The LSU Top 5 #8
This is the eighth of our weekly links to the top 5 interesting bits and pieces we’ve found from around the internet.
(Linking doesn’t mean we necessarily agree with these articles!)
Mary Beard laments the importance placed on customer satisfaction within universities, wondering if it inhibits hard, ‘destabilising’ study. She says:…the truth is, when you meet a group of ex-students years after they’ve left, you can pretty well guarantee that one of their commonest refrains will be, “Do you know what, I think in an odd way I learned most from that course I used to hate.”
The British Education Secretary Michael Gove wants to see a renewed emphasis put on rote learning at schools, on the basis that tough exams which require the reproduction of large amounts of memorised information are the best way to motivate students.
‘You’re hired’… no, wait… ‘You’ve got a scholarship’? – Times Higher Education
A scholarship hunt via TV show? Academically challenging and entertaining? Scotland’s Robert Gordon, in conjunction with the British Council, put 12 hopeful students from Ghana through a series of business challenges a la The Apprentice. The second season finishes in mid-December.
‘What if we made fewer PhDs?’ – The Chronicle of Higher Education
Are there too many PhDs expecting full employment upon graduation who are then disappointed when the job offers don’t roll in? What would the ideal ratio of PhD graduates to non-academic positions be?

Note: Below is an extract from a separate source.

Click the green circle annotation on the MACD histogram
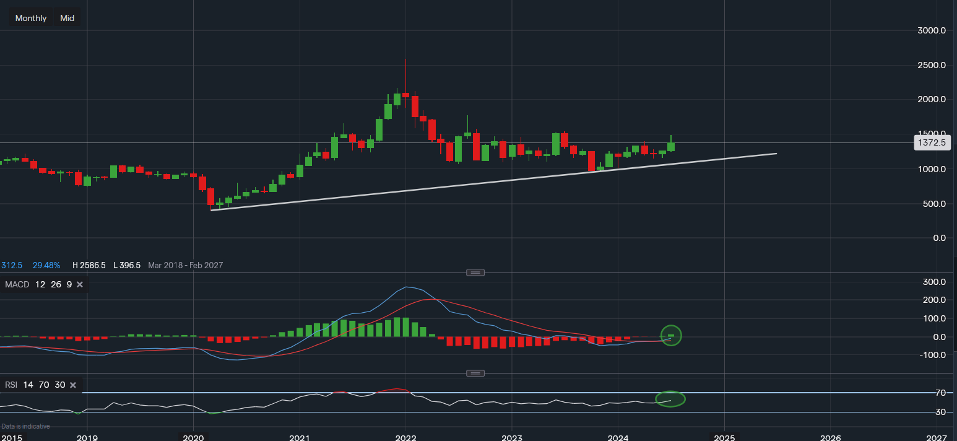The height and width of the screenshot is (441, 957). [671, 335]
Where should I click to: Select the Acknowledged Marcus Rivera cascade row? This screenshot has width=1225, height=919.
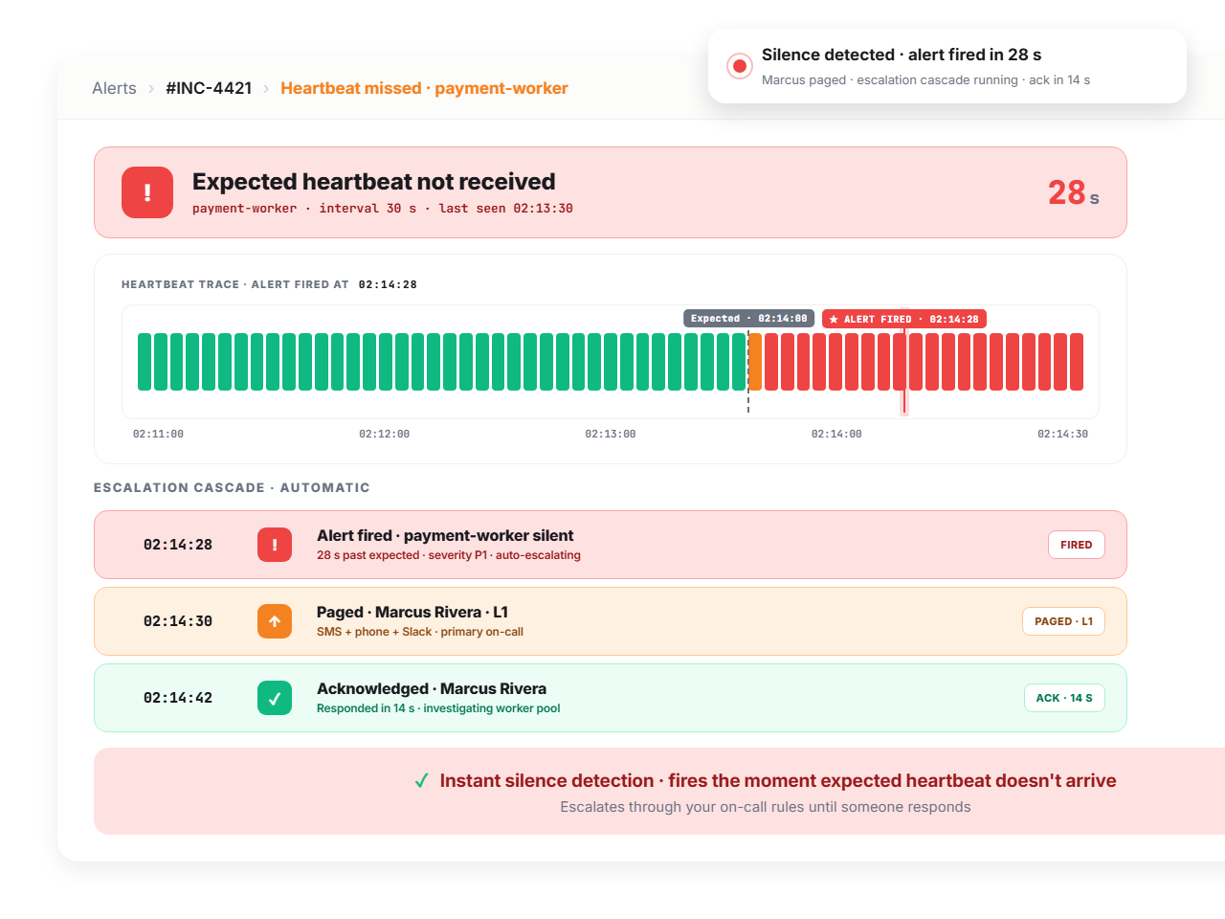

This article discusses the importance of the expectations of graduate students and gives advice as to how to manage these as well as the reality of traditional PhD admissions and how it could be improved.
It’s been regularly asked whether the internet is rewiring our brains. However, our intelligence and thinking is shaped by a much wider environment that this. We have always taken whatever shortcuts our environment offers, and therefore Googling facts rather than memorising them isn’t a fundamentally new thing.